* Exercise objective:
Your reply should restate the lines from the top of the entries through the line containing "Task: Remove the Bug work item type" word for word, with no pictures.

* Provided data:
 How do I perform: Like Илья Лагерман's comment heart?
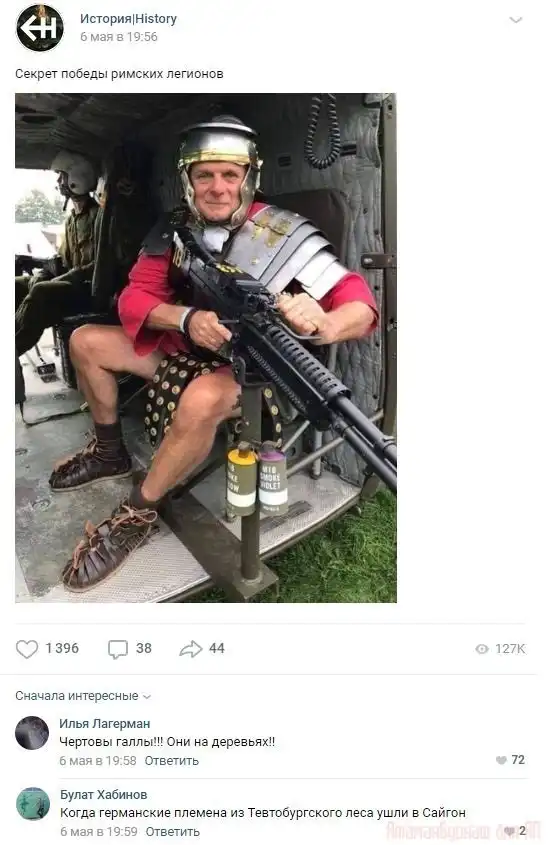[x=501, y=760]
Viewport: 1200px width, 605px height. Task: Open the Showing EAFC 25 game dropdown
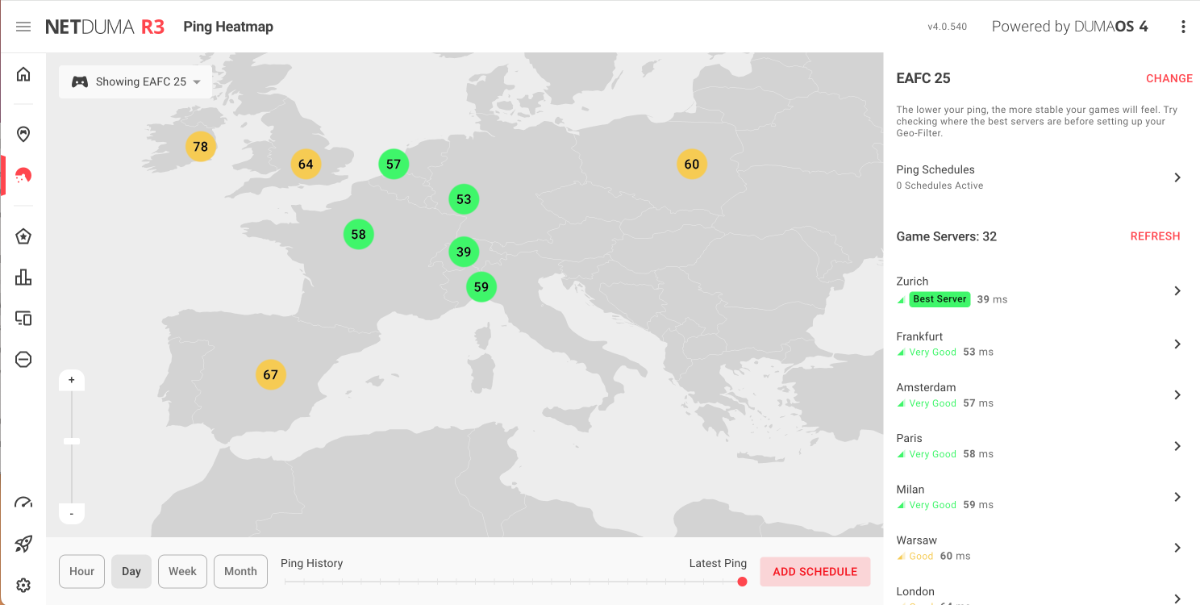pos(135,82)
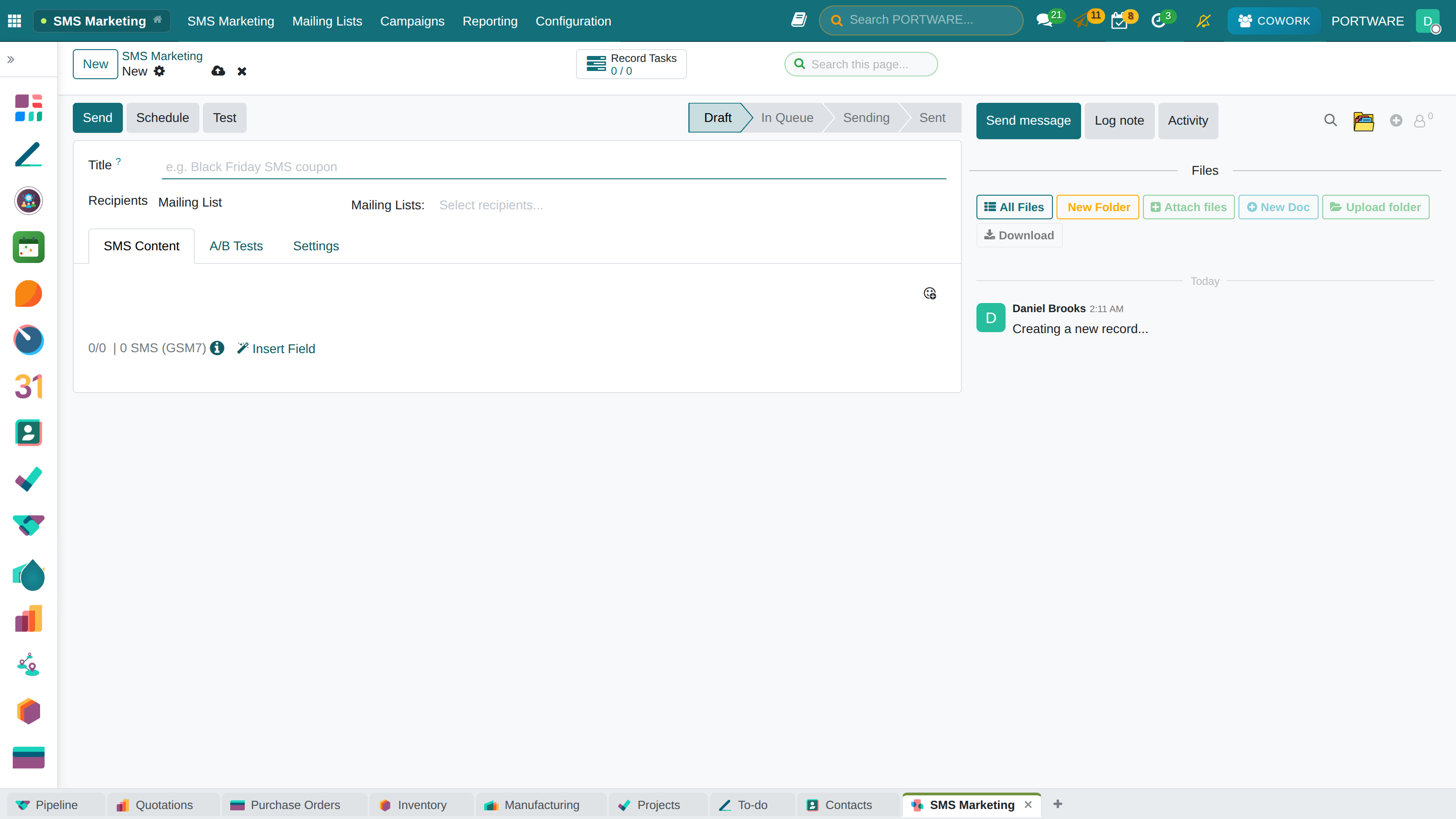The width and height of the screenshot is (1456, 819).
Task: Expand the collapsed sidebar chevron
Action: click(x=11, y=59)
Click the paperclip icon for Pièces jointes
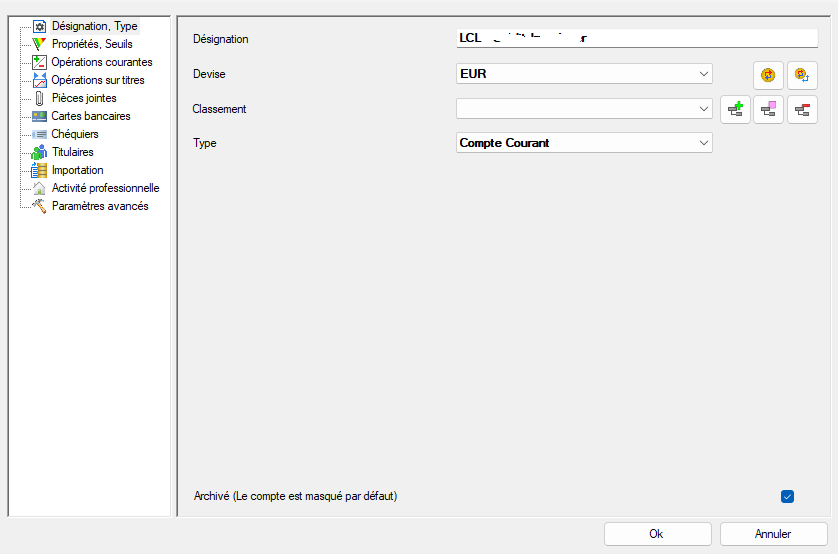The height and width of the screenshot is (554, 838). click(40, 98)
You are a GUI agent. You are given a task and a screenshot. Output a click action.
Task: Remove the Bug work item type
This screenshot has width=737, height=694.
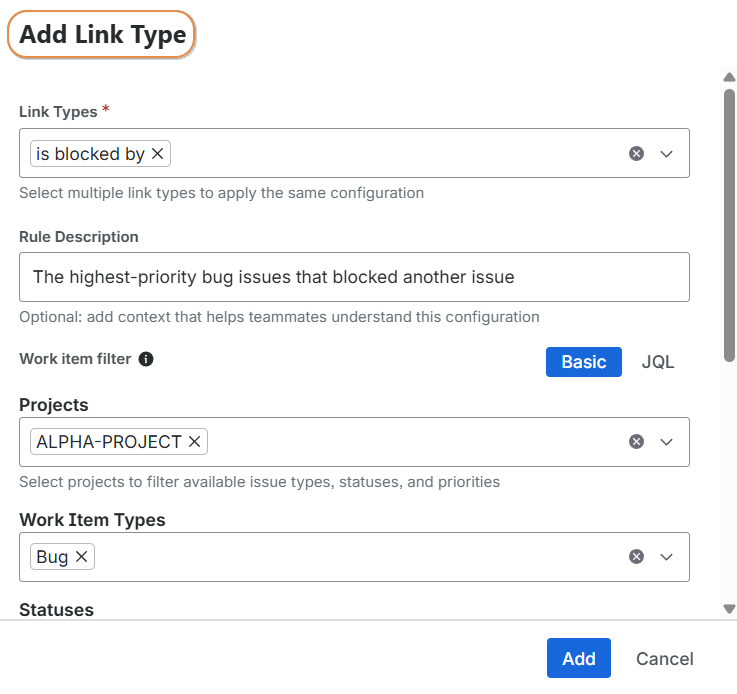(x=82, y=557)
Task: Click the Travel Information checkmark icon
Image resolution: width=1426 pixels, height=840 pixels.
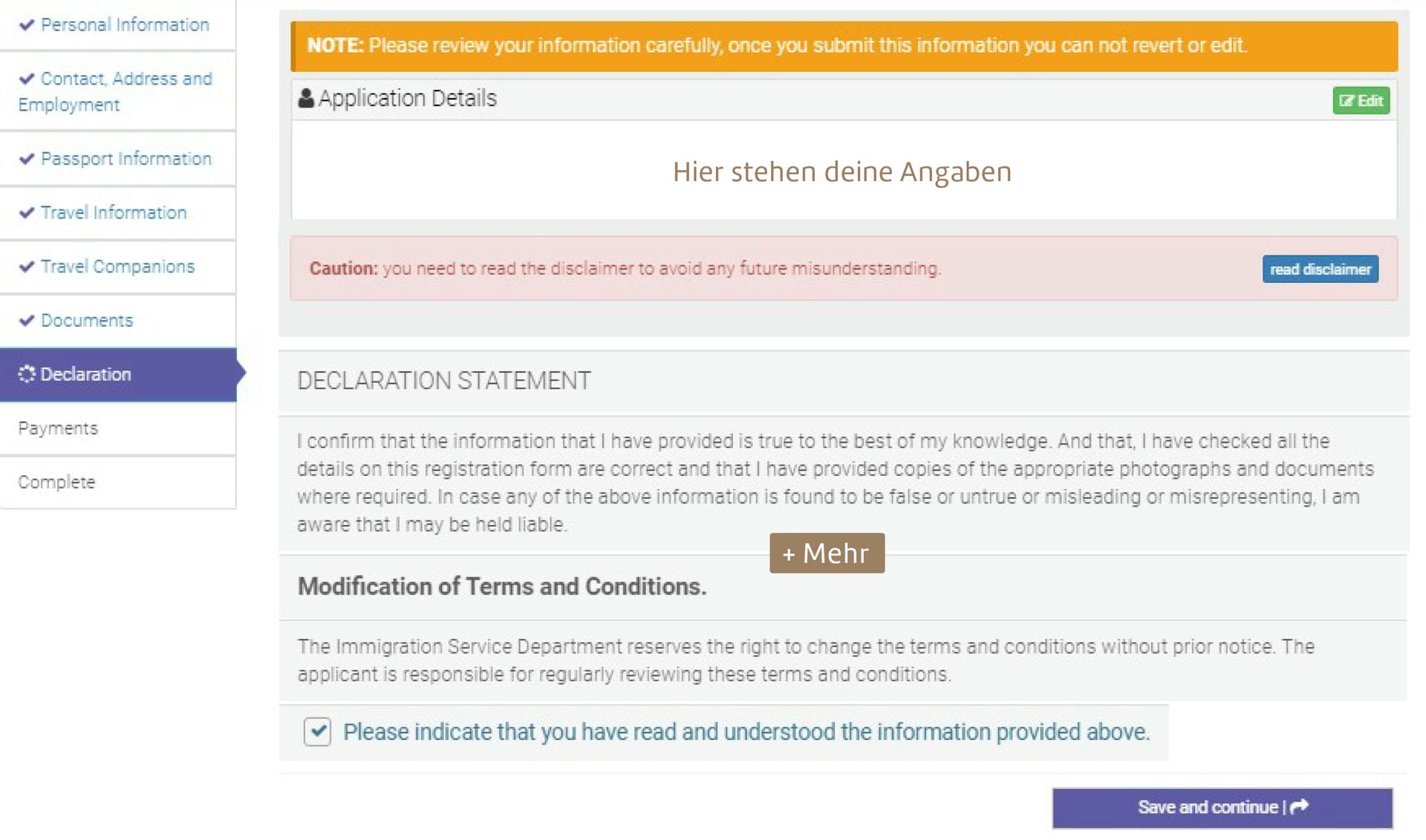Action: [x=27, y=213]
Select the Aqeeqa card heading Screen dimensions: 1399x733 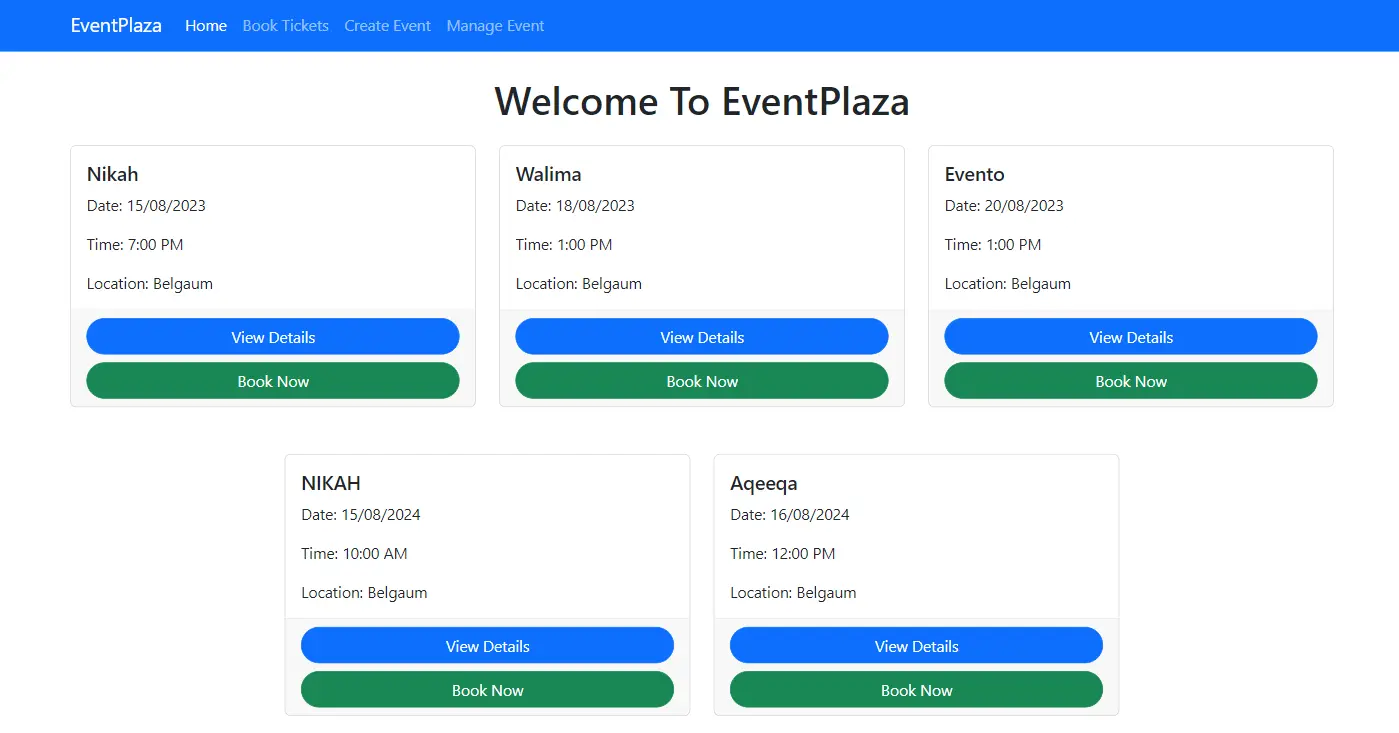[x=764, y=483]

* Your solution:
 How do I perform: Like Илья Лагерман's comment heart?
[x=501, y=760]
Viewport: 1200px width, 605px height. Task: Open the Showing EAFC 25 game dropdown
pos(135,82)
The width and height of the screenshot is (1456, 819).
Task: Expand the collapsed sidebar chevron
Action: click(x=11, y=59)
Click the paperclip icon for Pièces jointes
The height and width of the screenshot is (554, 838). click(40, 98)
You are a GUI agent. You are given a task and a screenshot. Output a click action.
Task: Remove the Bug work item type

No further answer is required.